Gay friends have told me of a derogatory term used in their community:"Rice Queen" --a gay Caucasian man primarily attracted to Asians. In these relationships, the Asian virtually always plays the role of the "woman"; the Rice Queen, culturally and sexually, is the "man." This pattern of relationships has become so codified that, until recently, it was considered unnatural for gay Asians to date one another. Such men would be taunted with a phrase which implied they were lesbians.
Similarly, heterosexual Asians have long been aware of "Yellow Fever" --Caucasian men with a fetish for exotic Oriental women. I have often heard it said that "Oriental women make the best wives." (Rarely is this heard from the mouths of Asian men, incidentally.) This mythology is exploited by the Oriental mail-order bride trade which has flourished over the decade. American men can now send away forcatalogues of "obedient, domesticated" Asian women looking for husbands. Anyone who believes such stereotypes are a thing of the past need look no further than Manhattan cable television, which advertises call girls from "the exotic east, where men are king; obedient girls, trained in the art of pleasure."
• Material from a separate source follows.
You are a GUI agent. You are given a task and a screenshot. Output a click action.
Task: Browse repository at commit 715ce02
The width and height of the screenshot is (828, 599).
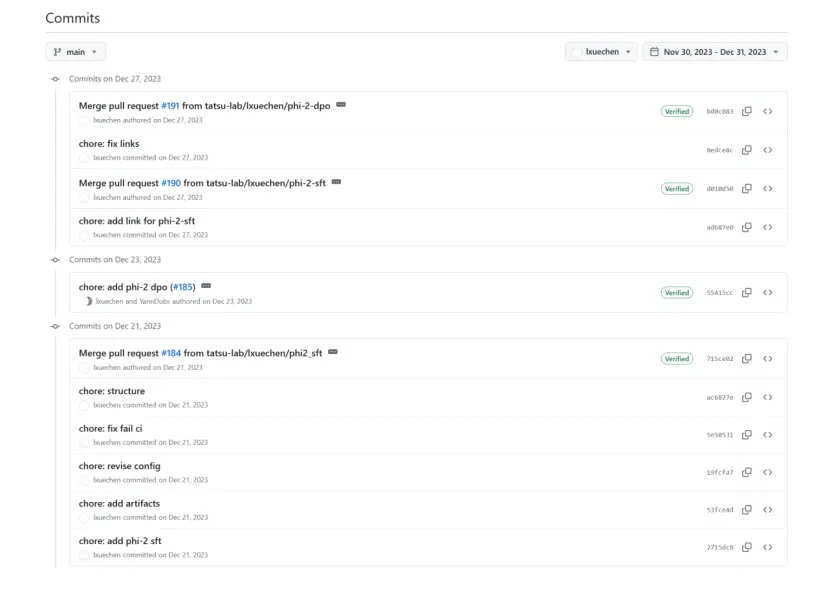pos(767,359)
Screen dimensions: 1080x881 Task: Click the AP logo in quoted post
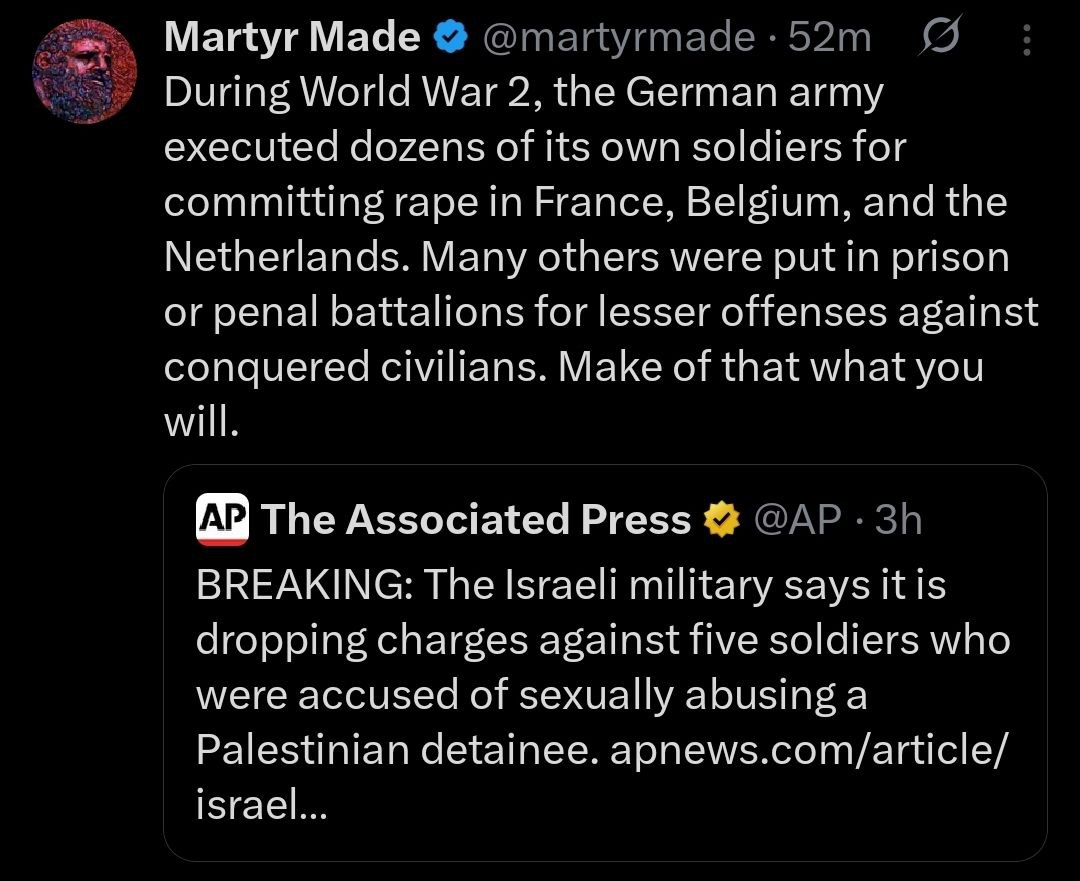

In these appeals, we see issues of racism and sexism intersect. The catalogues and TV spots appeal to a strain in men which desires to reject Western women for what they have become -- independent, assertive, self-possessed --in favor of a more reactionary model -- the pre-feminist, domesticated geisha girl.
In popular culture, "good" Asian women are those who serve the White protagonist in his battle against her own people, often sleeping with him in the process. Stallone's Rambo II Cimino's Year of the Dragon, Clavell's Shogun, Van Lustbader's The Ninja are all familiar examples.
Now our considerations of race and sex intersect the issue of imperialism. For this formula--good natives serve Whites, bad natives rebel -- is consistent with the mentality of colonialism. Because they are submissive and obedient, good natives of both sexes necessarily take on "feminine" characteristics in a colonialist world. Gunga Din's unfailing devotion to his British master, for instance, is not so far removed from Butterfly's slavish faith in Pinkerton.
It is reasonable to assume that influence and attitudes so pervasively displayed in popular culture might also influence our policymakers as they consider the world. The neo-Colonialist notion that good elements of a native society, like a good woman, desire submission lto the masculine West speaks precisely to the heart of our foreign policy blunders in Asia and elsewhere.
M. Butterfly has sometimes been regarded as an anti-American play, a diatribe against the streotyping of the East by the West, of women by men. Quite to the contrary, I consider it a plea to all sides to cut thlrough our respective layers of cultural and sexual misperception, to deal with one another truthfully for our mutual good, from the common and equal ground we share as himan beings.
For the myths of the East, the myths of the West, the myths of men, and the myths of women -- these have so saturated our consciousness that truthful contact between nations and lovers can only be the result of heroic effort. Those who prefer to bypass the work involved will remain in a world of surfaces, misperceptions running rampant. This is, to me, the convenient world in which the French diplomat and the Chinese spy lived. This is why, after twenty years, he had learned nothing at all albout his lover, not even the truth of his sex.